While writing its official article on Wikipedia, I began doing a deep dive into the history of the usage of the Spanish word gusano. The word literally translates to “worm”, but is often used as an insult, and specifically, an insult towards the upper class of Cuba. The word “gusano” is perhaps the most ubiquitous literary residue of the Cuban Revolution that is still persistent both in and out of the country.
The usage of gusano originates in a speech that Cuban Leader Fidel Castro gave in 1961, where he informed his Cuban supporters of "shaking the rotten tree, and the gusanos will drop out."1 While assumably Castro meant the insult as a generic jab at his dissidents, the term became a staple of Cuban revolutionary rhetoric for decades to come.
While I am not going to carbon-copy my 20-paragraph Wikipedia article, I think it is important to note some important aspects of the word in contemporary Cuban life. The term was initially meant to refer to both the bourgeoisie and the Cuban exiles, but later became a term that was meant to attack anyone against the revolution. The propaganda involving gusanos (beyond the gusano column in the local newspaper) became more and more malevolent, eventually evolving into chants such as “Con saya o pantalon, gusanos al paredon.” (If wearing skirts or if wearing pants, gusanos will [turn and face] the wall [to be executed]).2
Gusano was a word that reached the streets. Hate crimes began using the word in notes of attack.

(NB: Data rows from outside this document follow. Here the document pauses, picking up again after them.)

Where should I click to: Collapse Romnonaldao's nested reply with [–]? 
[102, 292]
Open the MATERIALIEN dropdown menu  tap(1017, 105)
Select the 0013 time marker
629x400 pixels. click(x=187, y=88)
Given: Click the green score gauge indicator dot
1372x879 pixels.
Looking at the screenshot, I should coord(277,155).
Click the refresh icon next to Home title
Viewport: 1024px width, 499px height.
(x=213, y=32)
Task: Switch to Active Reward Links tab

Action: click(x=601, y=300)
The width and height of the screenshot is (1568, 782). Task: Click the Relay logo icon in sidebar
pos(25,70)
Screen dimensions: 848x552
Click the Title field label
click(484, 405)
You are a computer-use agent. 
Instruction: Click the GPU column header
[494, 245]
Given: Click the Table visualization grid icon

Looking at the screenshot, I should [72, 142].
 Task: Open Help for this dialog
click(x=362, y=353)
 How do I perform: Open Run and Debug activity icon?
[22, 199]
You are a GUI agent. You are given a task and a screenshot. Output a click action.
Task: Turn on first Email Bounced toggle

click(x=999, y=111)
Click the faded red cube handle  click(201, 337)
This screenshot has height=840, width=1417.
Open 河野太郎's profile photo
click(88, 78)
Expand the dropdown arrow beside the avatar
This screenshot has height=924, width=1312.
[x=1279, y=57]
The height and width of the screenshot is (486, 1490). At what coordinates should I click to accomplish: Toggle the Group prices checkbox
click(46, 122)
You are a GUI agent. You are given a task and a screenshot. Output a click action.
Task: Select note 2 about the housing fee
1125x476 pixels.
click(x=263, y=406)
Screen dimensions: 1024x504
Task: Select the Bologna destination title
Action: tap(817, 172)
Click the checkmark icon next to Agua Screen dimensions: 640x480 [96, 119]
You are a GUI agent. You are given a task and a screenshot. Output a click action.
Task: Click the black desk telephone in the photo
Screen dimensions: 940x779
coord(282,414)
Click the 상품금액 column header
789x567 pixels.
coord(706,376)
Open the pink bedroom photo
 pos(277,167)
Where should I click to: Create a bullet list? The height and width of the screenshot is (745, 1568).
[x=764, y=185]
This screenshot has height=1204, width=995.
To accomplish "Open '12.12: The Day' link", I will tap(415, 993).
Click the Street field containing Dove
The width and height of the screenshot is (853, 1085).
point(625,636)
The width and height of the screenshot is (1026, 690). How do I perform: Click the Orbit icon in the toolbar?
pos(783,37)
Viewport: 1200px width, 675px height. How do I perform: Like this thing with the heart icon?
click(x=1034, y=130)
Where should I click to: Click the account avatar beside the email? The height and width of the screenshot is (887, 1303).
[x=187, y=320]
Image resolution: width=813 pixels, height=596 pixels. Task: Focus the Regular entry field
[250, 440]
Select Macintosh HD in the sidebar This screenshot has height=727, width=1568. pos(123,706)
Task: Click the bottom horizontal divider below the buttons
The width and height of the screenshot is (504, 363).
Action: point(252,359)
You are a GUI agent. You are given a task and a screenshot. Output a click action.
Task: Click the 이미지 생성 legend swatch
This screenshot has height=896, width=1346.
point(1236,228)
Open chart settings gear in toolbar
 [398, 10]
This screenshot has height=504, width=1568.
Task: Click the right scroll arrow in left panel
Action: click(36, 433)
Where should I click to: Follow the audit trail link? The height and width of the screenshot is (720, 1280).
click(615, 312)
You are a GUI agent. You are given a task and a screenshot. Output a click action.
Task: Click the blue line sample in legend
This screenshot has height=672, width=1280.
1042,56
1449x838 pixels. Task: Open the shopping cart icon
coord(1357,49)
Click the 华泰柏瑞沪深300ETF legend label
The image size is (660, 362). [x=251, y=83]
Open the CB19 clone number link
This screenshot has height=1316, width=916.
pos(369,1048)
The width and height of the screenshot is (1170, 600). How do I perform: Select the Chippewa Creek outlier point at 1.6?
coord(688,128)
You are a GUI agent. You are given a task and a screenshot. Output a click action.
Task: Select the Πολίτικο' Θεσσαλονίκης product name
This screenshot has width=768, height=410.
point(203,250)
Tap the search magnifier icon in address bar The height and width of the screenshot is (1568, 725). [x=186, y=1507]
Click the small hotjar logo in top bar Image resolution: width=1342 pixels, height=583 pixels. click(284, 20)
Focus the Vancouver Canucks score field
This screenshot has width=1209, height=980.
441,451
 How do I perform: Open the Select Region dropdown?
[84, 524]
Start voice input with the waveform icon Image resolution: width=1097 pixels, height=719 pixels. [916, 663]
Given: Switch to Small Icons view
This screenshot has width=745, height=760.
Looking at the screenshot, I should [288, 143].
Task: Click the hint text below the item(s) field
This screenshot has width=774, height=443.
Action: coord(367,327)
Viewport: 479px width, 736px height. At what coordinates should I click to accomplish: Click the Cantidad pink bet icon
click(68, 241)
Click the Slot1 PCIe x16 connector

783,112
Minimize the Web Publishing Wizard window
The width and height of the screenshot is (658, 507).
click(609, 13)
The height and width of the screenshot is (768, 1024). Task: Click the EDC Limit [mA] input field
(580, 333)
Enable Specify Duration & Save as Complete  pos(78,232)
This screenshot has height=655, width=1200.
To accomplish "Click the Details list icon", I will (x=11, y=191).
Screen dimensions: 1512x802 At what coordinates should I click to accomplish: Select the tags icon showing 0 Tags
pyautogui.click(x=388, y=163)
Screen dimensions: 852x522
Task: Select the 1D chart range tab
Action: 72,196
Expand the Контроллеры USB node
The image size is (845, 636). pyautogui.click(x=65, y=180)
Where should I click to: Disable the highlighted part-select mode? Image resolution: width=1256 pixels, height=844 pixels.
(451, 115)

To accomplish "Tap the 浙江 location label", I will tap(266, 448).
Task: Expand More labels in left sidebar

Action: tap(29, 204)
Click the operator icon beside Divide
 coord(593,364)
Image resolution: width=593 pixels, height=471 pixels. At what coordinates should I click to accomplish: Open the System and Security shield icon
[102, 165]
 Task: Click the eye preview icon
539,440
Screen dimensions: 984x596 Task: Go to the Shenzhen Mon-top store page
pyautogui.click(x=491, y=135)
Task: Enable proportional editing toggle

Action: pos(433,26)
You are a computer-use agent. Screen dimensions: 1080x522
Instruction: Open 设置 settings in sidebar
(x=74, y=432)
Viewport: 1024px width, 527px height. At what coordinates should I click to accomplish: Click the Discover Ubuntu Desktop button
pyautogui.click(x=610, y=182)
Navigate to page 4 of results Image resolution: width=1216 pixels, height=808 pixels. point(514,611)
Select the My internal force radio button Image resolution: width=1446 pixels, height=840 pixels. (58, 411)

A notable instance occured in Havana in Fall of 1961 when 12 corpses were found in the streets with notes attached that said “gusanos with pro-revolutionary [ideologies], CIA agents, who tried to escape to the United States.”3 Anti-revolutionaries in Cuba during the 1960s attempted to reclaim the term by buying and selling merchandise with play-on words to the label at local vendors.4
As Cubans left the country by the hundreds of thousands after their family and life’s work had been confiscated in collectivization, the Cuban diaspora took off in its largest bout in history. 60,600 Cubans had come to the United States prior to the revolution. The 1960s wave of emigration from Cuba was approximately 10 times larger than that. These Cubans were the victims of a ‘far-away attack’ with the word. The Cuban state-run newspaper would often have political cartoons accompanied by lists that would encompass all the events one would need to “Keep up with the Gusanos”.
In The United States, the term was used somewhat throughout the 1960s to the 1980s. Its usage was mostly concentrated in Florida and Louisiana, the two recipients of the most Cuban refugees during and following the revolution. However, I would argue that its usage was exacerbated by the rise in Democratic socialism in the United States.
Look no further than the land of Twitter.com for a profusion of the term in political discourse. A few select examples of the word:




The term is largely used by white or American-born progressives who do not understand the history of Cuba nor its contemporary situation. The cult of personality around Fidel Castro and the romantization of the justice of the oppressed in corrupt Cuba have brainwashed a generation of people into thinking that Cuba has some moral superiority because the literacy rate and reduction of poverty (which could have come without Socialism) trump the human rights abuses that have plagued the country since the 1960s.
In the first half of 2022, 1% of the Cuban population fled to America.5 I highly doubt any of the people who sailed from Matanzas to Miami give a flying foot about literacy rates in Cuba. The CIMAvax lung cancer vaccine, which I often see as the sole example cited by Castroists of how good the Cuban medical system is, does not detract from the fact that Cuba experiences constant medicine shortages, that despite popular belief, are not caused by an American blockade or a restriction on recieving foreign aid of food and medicine from other countries.
The usage of the word gusano is more an uneducated insult than a contemporary Cuban word at the moment. The word has become so detached from the original struggle against a truly oppressive and corrupt regime that the word is almost at a level of jamais vu in modern society as a Thesuses Ship of Hispanic Heritage.
Considering the large amount of Cubans who have fled the country in the past 65 years, as well as the large number of Cubans in the country that have little to no faith in the electoral system, it would not surprised me if a hypermajority of the usage comes from outside of the homeland of the word.
Gusano is no longer a word of resistance. It is no longer a symbol of oppression or political tension. It is no longer a badge of honor towards those targeted in hate crimes for their social status. It is nothing more than a piece of political rhetoric, buried in the trenches along with insults such as fascist, nazi, and white surpremacist, which bear little to no resemblance to the history they originate in, or to the evil that it once rebelled against.